**Task prompt:** Here is the task for the records below: repeat exactly the lines from the one with "You are a computer-use" to the one with "Instruction: Open the", both included, and nothing else.

**Dataset extract:**
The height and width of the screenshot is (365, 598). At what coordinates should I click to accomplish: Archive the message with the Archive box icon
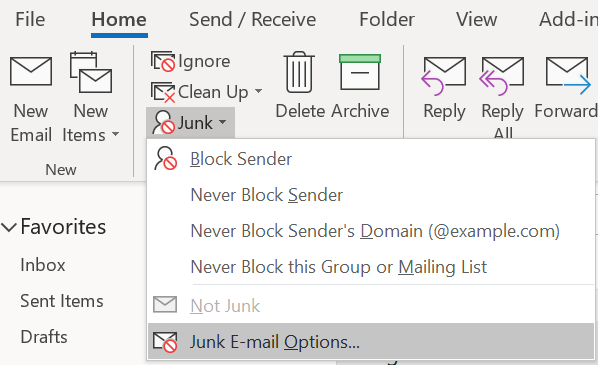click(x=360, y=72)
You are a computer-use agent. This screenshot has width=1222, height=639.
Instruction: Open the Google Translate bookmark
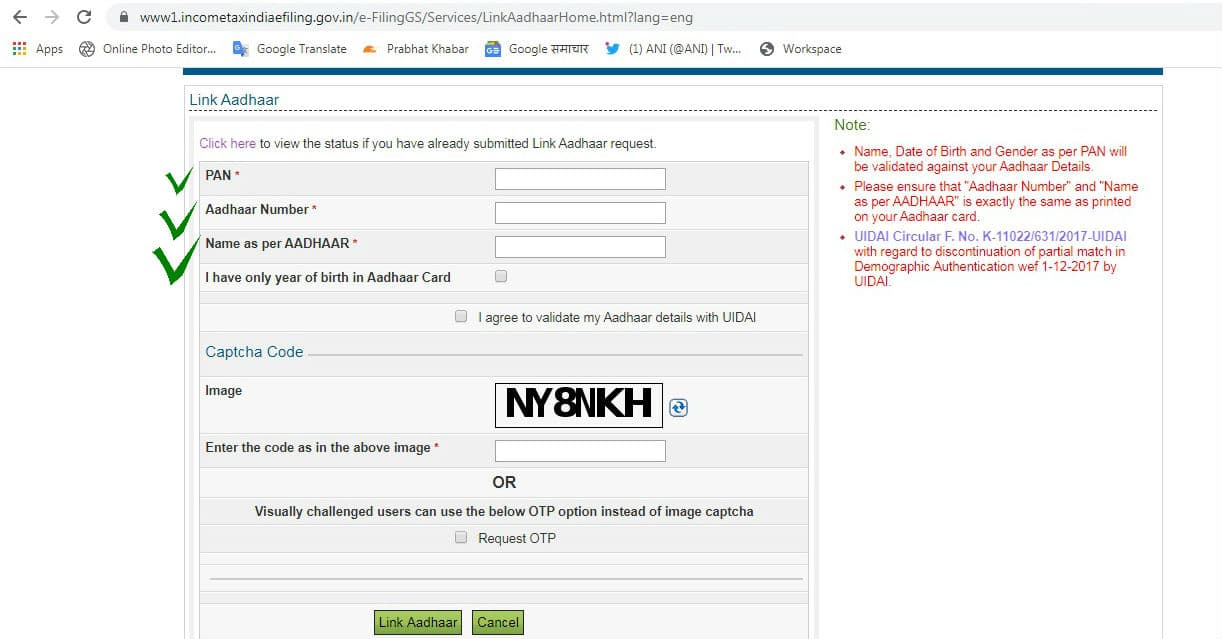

==

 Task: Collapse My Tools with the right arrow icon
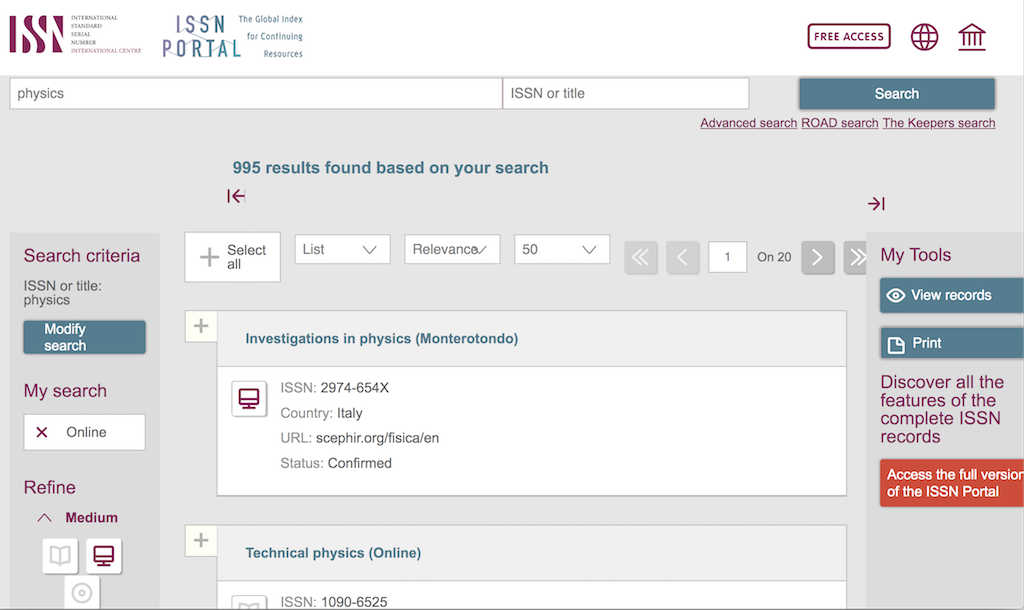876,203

**Solved problem:**
You are a computer-use agent. This screenshot has width=1222, height=639.
Instruction: Open the Google Translate bookmark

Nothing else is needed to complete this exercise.